The import efficiency of Fox3p-SKL was studied by subcellular fractionation (Fig. 5 B). We observed a considerable amount of endogenous thiolase in the cytosolic fraction in the control (untransformed wild-type) cells, whereas
thiolase was exclusively cytosolic in untransformed pex7
cells. The control enzyme, Aco1p, was predominantly
present in the organellar pellet fractions (Fig. 5 B). These
results suggest that thiolase easily leaks out of peroxisomes during subcellular fractionation. Alternatively, the PTS2 import pathway in P. pastoris is not very efficient.
This is supported by the observation that PTS2-GFP is
also largely cytosolic and only partially peroxisomal (Fig.
1, E and G), although we cannot rule out that this localization is caused by the chimeric protein itself. Interestingly,
Fox3p-SKL was fully imported into peroxisomes of fox3
cells, with no protein detectable in the cytosolic fraction.
In pex7
cells expressing Fox3p-SKL, thiolase was equally
distributed between the pellet and supernatant fractions (Fig. 5 B). From the small difference in molecular weight
between Fox3p-SKL and endogenous Fox3p, we conclude
that Fox3p-SKL is fully imported into these cells via its
PTS1 sequence, whereas endogenous thiolase is almost exclusively cytosolic, as in the untransformed pex7
control
cells (Fig. 5 B). These results suggest that the PTS2 import
pathway in P. pastoris may be less efficient than the PTS1
import pathway (see Discussion).
Antibodies against Pex7p
The lack of useful antibodies against endogenous Pex7p
has greatly hampered the localization analysis of this protein in S. cerevisiae and in human cells. We therefore
wanted to raise antibodies against PpPex7p to analyze its
localization. We expressed the full-length Pex7p in E. coli
fused to a (His)6 tag, but the expression of this protein was
very poor. We were unable to increase its expression by
fusing it to dihydrofolate reductase, nor could we increase
the expression by fusing three different truncated versions
of Pex7p to dihydrofolate reductase. Good expression in
E. coli was obtained for a truncated protein corresponding to amino acids 1-143 fused to the (His)6 epitope. This purified protein, (His)6-Pex7p(143), was used to immunize
rabbits. The antiserum that was obtained recognized several proteins in the wild-type strain and in the pex7
strains (Fig. 6 A, lanes 1 and 2). Because this could indicate that a (nonfunctional) pseudogene of PEX7 might be
present, we checked this possibility with PCR and low
stringency Southern blotting, but did not find any evidence for the existence of such a gene (data not shown). We purified the antiserum with an immunodepletion column, using a lysate obtained from pex7
cells. The flow-through
of this column was used to purify the antiserum on an affinity column using the coupled(His)6-Pex7p(143) protein.

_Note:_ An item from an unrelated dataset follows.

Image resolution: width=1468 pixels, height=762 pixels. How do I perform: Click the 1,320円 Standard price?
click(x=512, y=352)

The eluted antibody recognized two prominent bands in lysates of wild-type cells (Fig. 6, A, lane 4). The signal obtained from the lower molecular weight (cytosolic) protein
was present at the same intensity in pex7
cells (Fig. 6,
lane 3) and could be eliminated by using more stringent
washing conditions (see figures below). The higher molecular weight band was largely reduced in pex7
cells, indicating that this signal is from Pex7p (Fig. 6 A, lane 3 versus
lane 4). This could be confirmed by overexpressing Pex7p
from the acyl-CoA oxidase promoter (Fig. 6, lane 5). A 25-fold dilution of this lysate (compared to a wild-type and
pex7
lysate) gave only one signal at the expected molecular weight (Fig. 6 A, lane 6). Because there is still a weak
signal present at this molecular weight in a pex7
lysate
(from a mitochondrial protein, see below), in our subsequent analyses, we included the pex7
control and separated the peroxisomes from mitochondria where necessary.

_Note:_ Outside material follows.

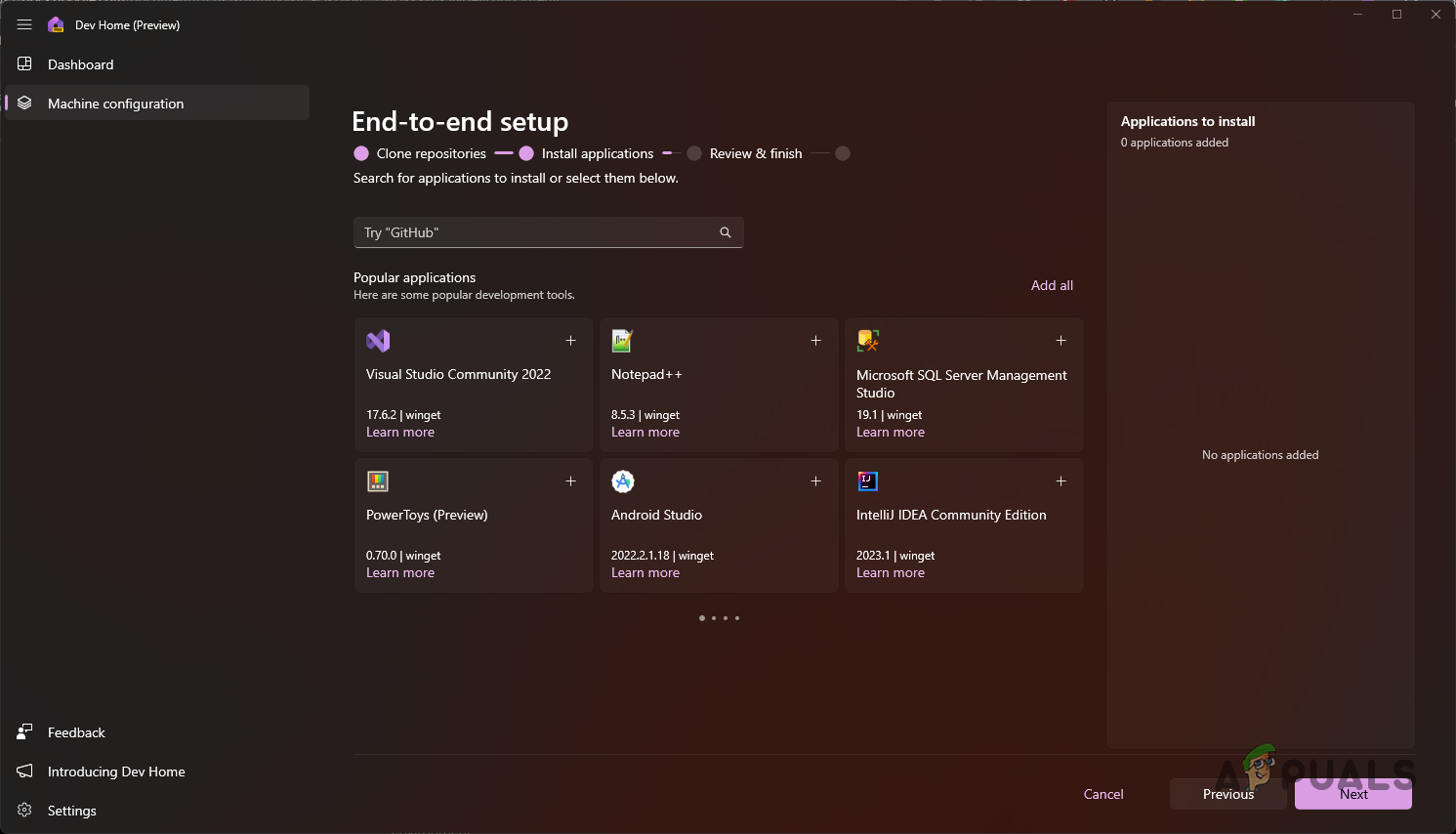
Task: Click the SQL Server Management Studio icon
Action: click(867, 341)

PpPex7p Is Distributed between the Peroxisomes and the Cytosol
The intracellular location of Pex7p was determined by
subcellular fractionation. Wild-type and pex7 cells were
fractionated, and the organellar pellet and the cytosolic supernatant were analyzed. Aco1p, Pex3p, and thiolase
(Fox3p) were present in the organellar (27,000 g) pellet
fraction of wild-type cells, although varying portions of
some of these proteins were also present in the cytosolic (27,000 g) supernatant fraction, possibly because of leakage (Fig. 6 B). A similar distribution was observed for
pex7
cells, with the exception of thiolase, which was exclusively present in the cytosolic fraction, reflecting the
PTS2 import deficiency of pex7
(Fig. 6 B). Pex7p was
present in both the organellar pellet (varying from 10 to
30%) and the cytosol fraction of wild-type cells, suggesting that about a quarter of the protein is associated with peroxisomes. In Fig. 6 B, the mitochondrial protein that
sometimes cross-reacts with the anti-Pex7p antibodies (see
Fig. 6, A and D) would not affect our conclusion that
Pex7p is partially found in the cytosol because (a) we did
not observe the cross-reacting band in this particular experiment (see H and P fractions of control pex7
cells),
and (b) the cross-reacting mitochondrial band was never found in the supernatant fraction during subcellular fractionation. The protein band found in the cytosolic fraction
can therefore be only Pex7p.
To determine whether the pelletable Pex7p was indeed
associated with peroxisomes, we used a postnuclear supernatant for further analysis on a Nycodenz gradient. A portion of Pex7p comigrated with the peroxisomal marker enzymes Aco1p and Fox3p, suggesting that at least some
Pex7p is associated with peroxisomes (Fig. 6 C). We also
found significant amounts of Pex7p-cross-reacting material at the top of the gradient (fractions 14-20), representing mitochondrial and cytosolic proteins. In these gradients, the mitochondrial protein (Fig. 6 D, fractions 14-18)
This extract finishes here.